Ibnu Hisyam menuturkan: Sebagaimana yang dikatakan kepadaku oleh Ziyad bin Abdullah Al-Bakkai dari Muhammad bin Ishaq Al- Muthalibi bahwa naqib dari Al-Khazraj adalah sebagai berikut:
(1) Abu Umamah As’ad bin Zurarah bin Udas bin Ubayd bin Tsa’labah bin Ghanim bin Malik bin An-Najjar yang tidak lain adalah Taimullah bin Tsa’labah bin Amr bin Al-Khazraj
(2) Sa’ad bin Ar-Rabi’ bin Amr bin Abu Zuhair bin Malik bin Umru’ul Qais bin Malik bin Tsa’labah bin Ka’ab bin Al-Khazraj bin Al-Harits bin Al-Khazraj
(3) Abdullah bin Rawahah bin Umm’ul Qais bin Amr bin Umru’ul Qais bin Malik bin Tsa’labah bin Ka’ab bin Al-Khazraj bin Al-Harts bin Al-Khazraj
(4) Rafi’ bin Malik bin Al-Ajlan bin Amr bin Amir bin Zuraiq bin Amir bin Zuraiq bin Abdu Haritsah bin Malik bin Ghadzbu bin Jusyam bin Al-Khazraj
(5) Al-Barra’ bin Ma’rur bin Shakhr bin Khansa’ bin Sinan bin Ubayd bin Adi bin Ghanim bin Ka’ab bin Sali- mah bin Sa’ad bin Ali bin Asad bin Saridah bin Tazid bin Jusyam bin Al-Khazraj
(6) Abdullah bin Amr bin Haram bin Tsa’labah bin Haram bin Ka’ab bin Ghanim bin Ka’ab bin Salimah bin Saa’d bin saridah bin Tazid bin Jusyam bin Al-Khazraj
(7) Ubadah bin Ash-Shamit bin Qais bin Ashram bin Fihr bin Tsa’labah bin Ghanim bin Salim bin Auf bin Amr bin Auf bin Al-Khazrah (Ibnu Hisyam berkata bahwa Ghanim adalah anak Auf, saudara Salim bin Auf bin Amr bin Auf bin Al-Khazraj)

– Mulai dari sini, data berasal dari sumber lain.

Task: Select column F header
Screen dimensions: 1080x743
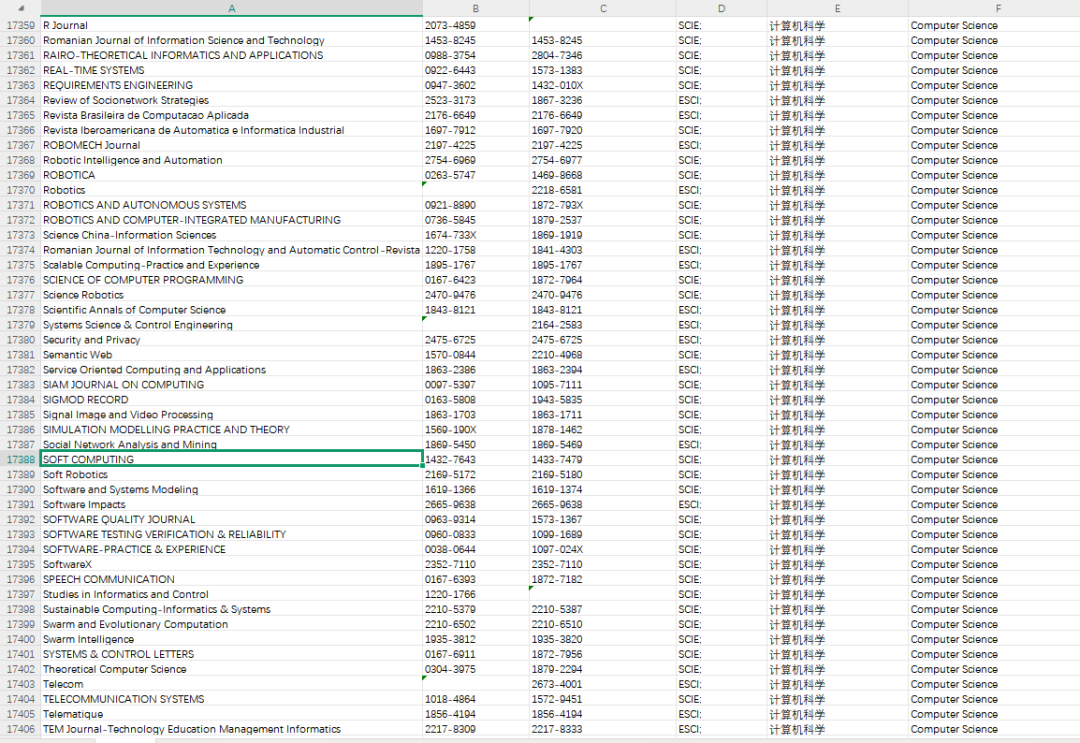Action: pyautogui.click(x=997, y=8)
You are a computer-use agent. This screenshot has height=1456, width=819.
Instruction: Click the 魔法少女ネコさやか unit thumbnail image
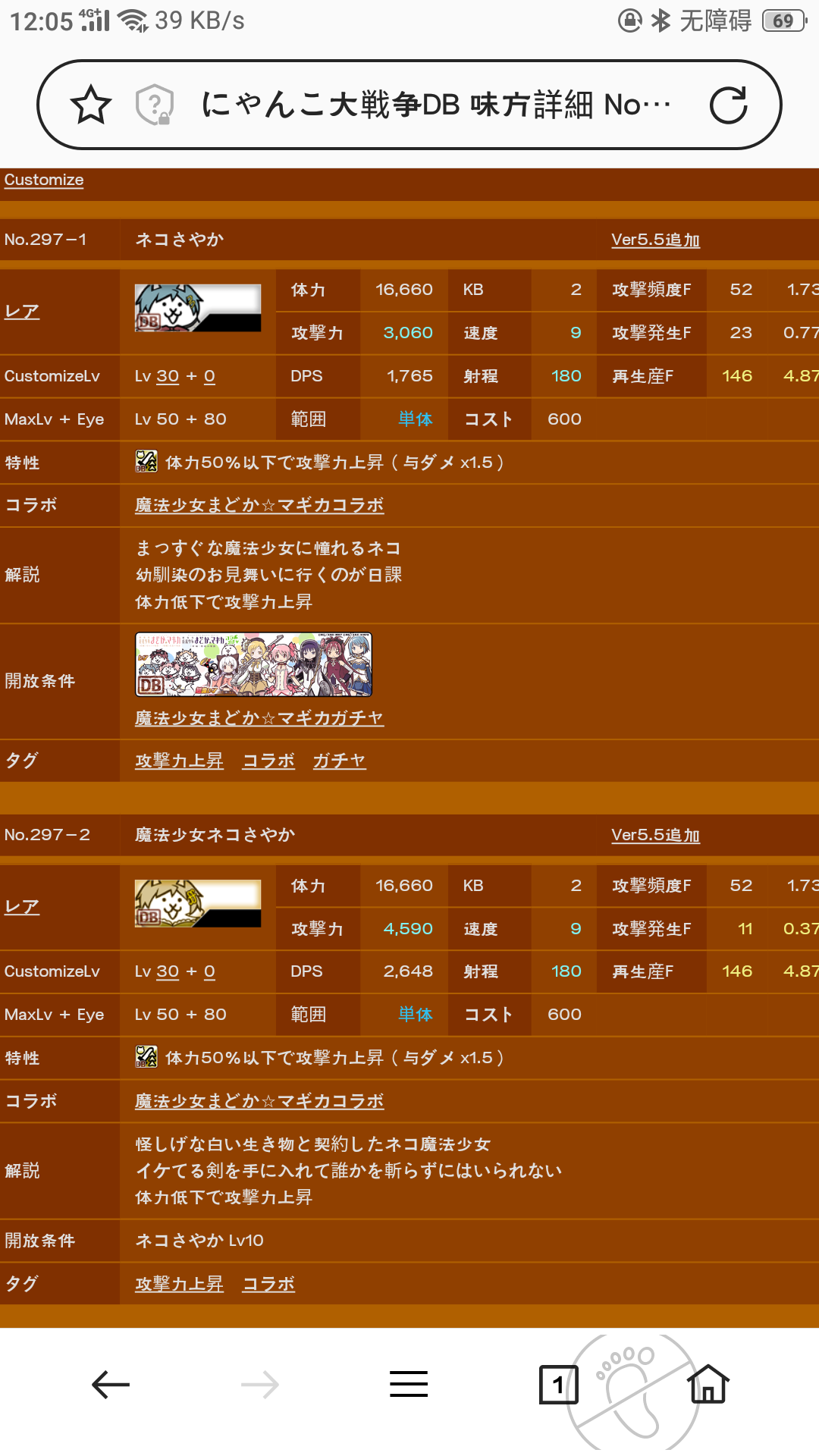coord(198,903)
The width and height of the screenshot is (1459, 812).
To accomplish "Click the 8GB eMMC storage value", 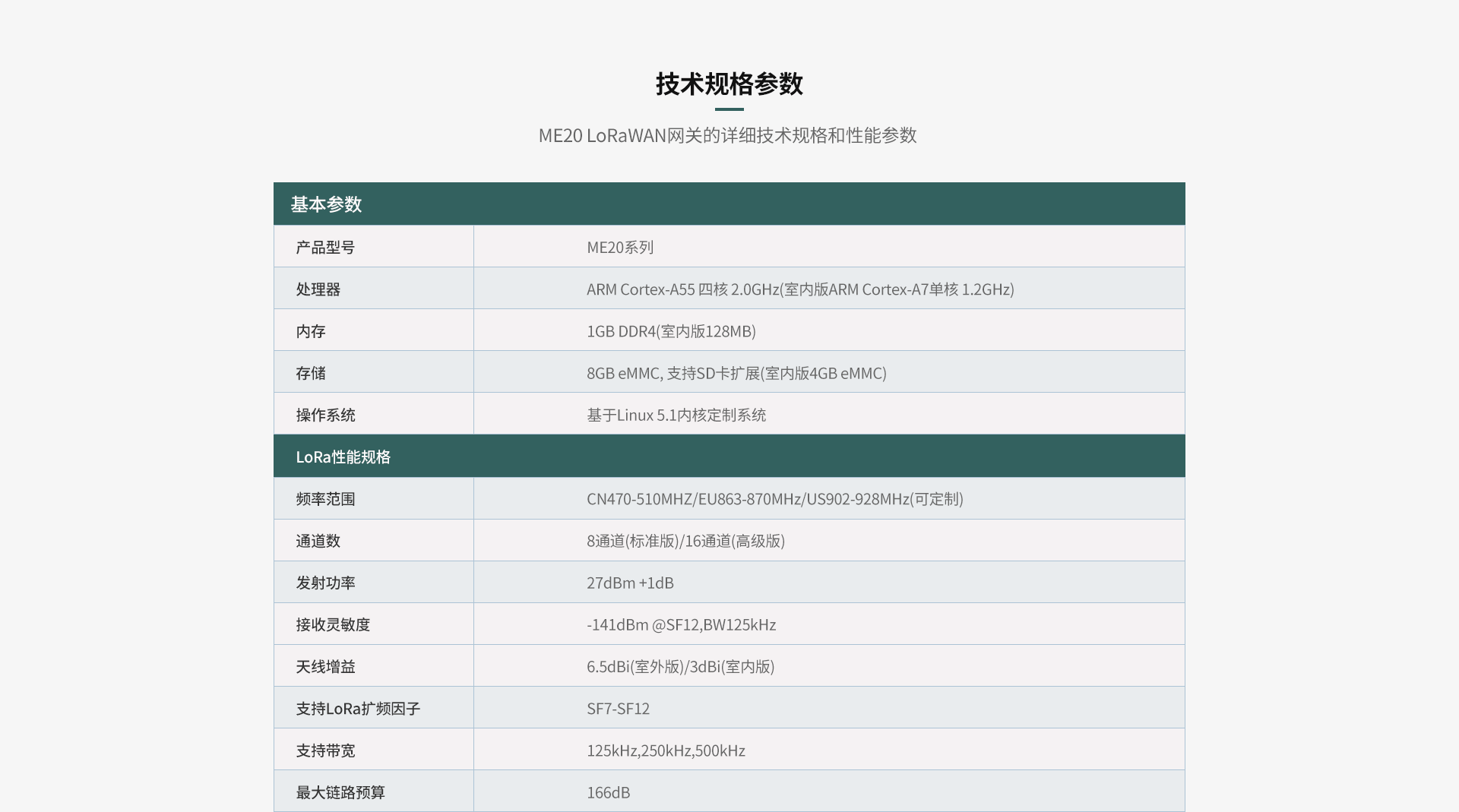I will point(736,373).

Ibnu Ishaq berkata: (8) Sa’ad bin Ubadah bin Dulaim bin Haritsah bin Abu Hazimah bin Tsa’labah bin Tharif bin Al-Khazraj bin Sa’idah bin Ka’ab bin Al- Khazraj
(9) Al-Mundzir bin Amr bin Khunais bin Haritsah bin Laudzan bin Abdu Wadd bin Zaid bin Tsa’labah bin Al-Khazraj bin Sa’idah bin Ka’ab bin Al-Khazraj.

Sementara pemimpin dari Aus adalah sebagai berikut:
(l) Usaid bin Hudhair bin Samak bin Atik bin Rafi’ bin Umru’ul Qais bin Zaid bin Abdul Asyhal bin Jusyam bin Al-Harits bin Al-Khazraj bin Amr bin Malik bin Al-Aus.
(2) Sa’ad bin Khaitsamah bin Al-Harts bin Malik bin Ka’ab bin An-Nahhath bin Ka’ab bin Haritsah bin Ghanim bin As-Salim bin Umru’ul Qais bin Malik bin Al-Aus
(3) Rifa’ah bin Abdul Mundzir bin Zanbar bin Zaid bin Umayyah bin Zaid bin Malik bin Auf bin Amr bin Auf bin Malik bin Al-Aus.